30 anni di Web: l’allarme dell’uomo che lo ha inventato

Una rivoluzione senza precedenti, da molti paragonata all’invenzione della stampa o della radio: 30 anni fa, dai laboratori del Cern di Ginevra, nasceva il World Wide Web, il servizio di comunicazione che ha fatto la storia e la fortuna di Internet. Lo inventò un giovane ingegnere informatico inglese per favorire lo scambio dei documenti dei ricercatori del celebre istituto per la ricerca nucleare. La tecnologia era basata su una serie di ipertesti distribuiti che permettevano ai vari documenti degli scienziati di avere reciproci rimandi (che oggi chiamiamo tranquillamente link). Il sistema era basato su un’architettura distribuita: i documenti erano infatti custoditi su differenti server, controllati da persone diverse, interconnesse fra di loro. La base, per protocolli e architettura, di ciò che sarebbe diventato il più conosciuto servizio Internet, tanto da venire spesso confuso con la “rete delle reti”. A distanza di trenta anni, Berners Lee torna a riflettere sulla sua creazione e i bilanci non sono sempre positivi.

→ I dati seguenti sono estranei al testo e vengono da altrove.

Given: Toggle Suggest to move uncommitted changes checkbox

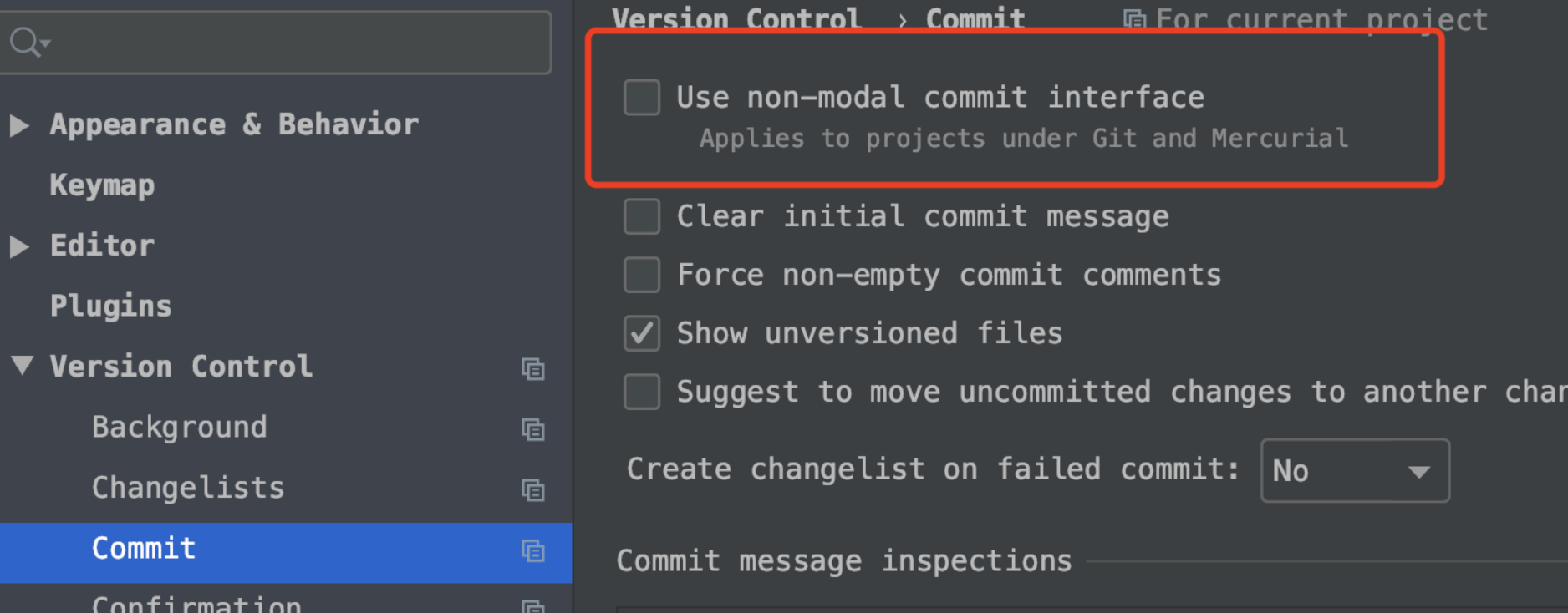Looking at the screenshot, I should (x=642, y=393).
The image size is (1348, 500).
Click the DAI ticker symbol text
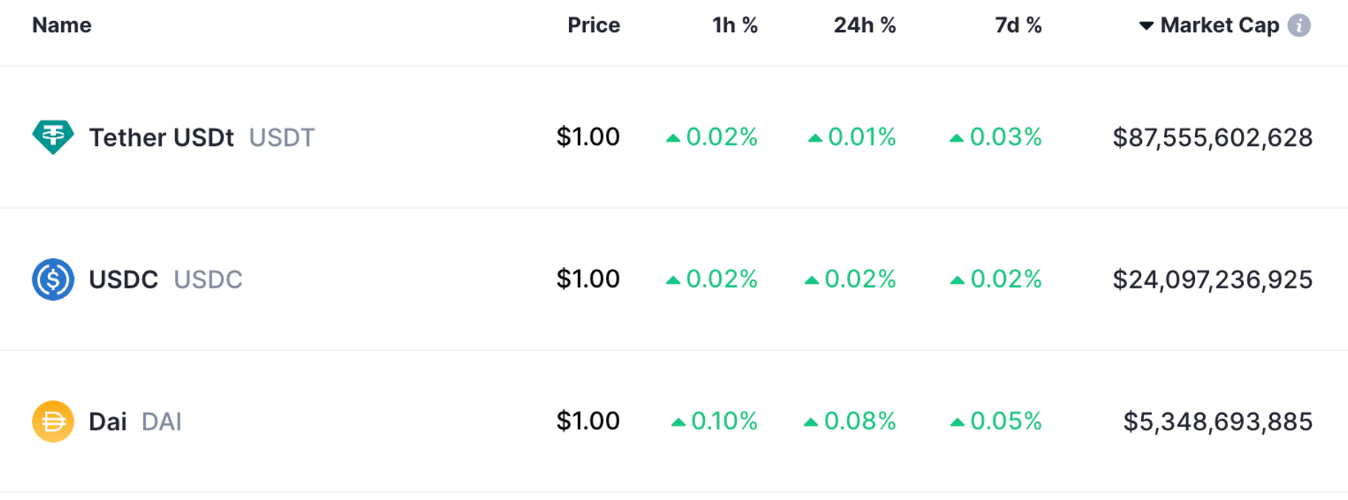coord(162,422)
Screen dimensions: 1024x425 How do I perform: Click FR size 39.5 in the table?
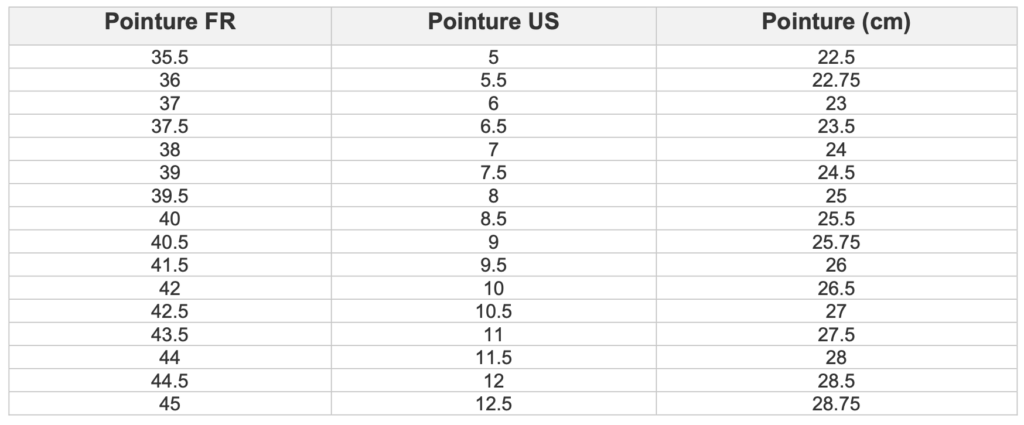click(170, 196)
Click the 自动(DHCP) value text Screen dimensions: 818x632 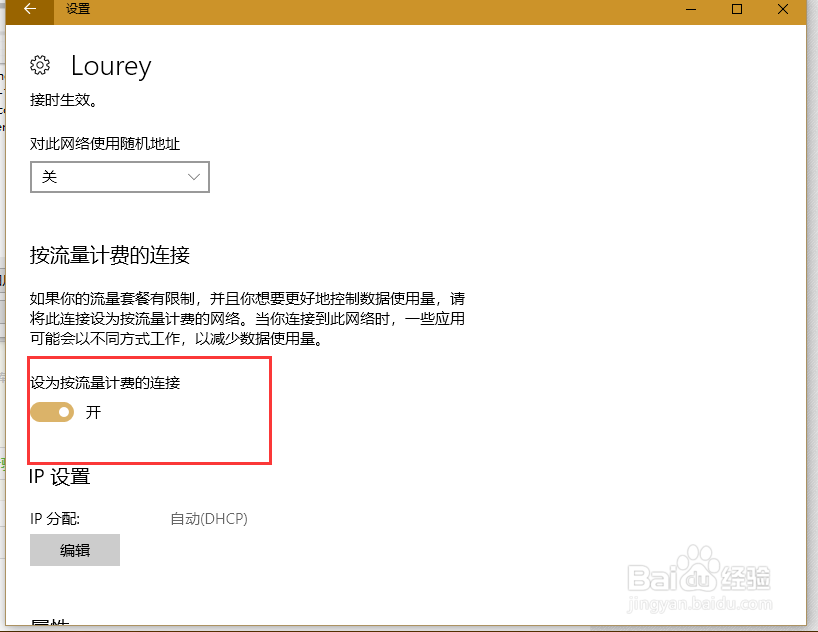tap(208, 519)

L’appello: ridisegnare il web dei prossimi 30 anni

«È il momento di celebrare dove siamo arrivati, ma è anche l’opportunità per capire su quanta strada dobbiamo percorrere ancora» riflette Lee nella consueta lettera annuale pubblicata sul sito della sua fondazione, la “Word Wide Web Foundation”, aggiungendo amaramente: «Il web ha dato voce a molte minoranze e reso le nostre vite quotidiane più semplici, ma è stato anche terreno fertile per truffatori, spargitori di odio e bufale, e in generale ha reso molti crimini molto più facili da commettere».

E le maggiori minacce, secondo l’uomo che ha creato il Web, derivano tanto da azioni criminali (come gli attacchi degli hackers o il bullismo digitale), ma anche da piattaforme e servizi che incoraggiano la viralità di bufale, fake news e clickbait o la forte polarizzazione delle opinioni e i toni accesi. E se, molti azioni criminali (come gli attacchi hacker) sono difficili da eradicare completamente, per quanto riguarda bufale, fake news e hate speech “é sufficiente” ridisegnare servizi e sistemi di incentivi.

Ma non solo, se tutto è ormai connesso alla rete, l’attenzione va indirizzata maggiormente al cosiddetto “Digital Divide”: « La lotta per il web è una delle maggiori cause del nostro tempo. Oggi metà del mondo è on-line. È urgente assicurarsi che l’altra metà di popolazione mondiale non sia lasciata indietro off-line e che ognuno di noi contribuisca a un web che porti uguaglianza, opportunità e creatività”»puntualizza Lee nella lettera, paventando i rischi di un’esclusione digitale che si trasforma ormai in una vera e propria esclusione sociale.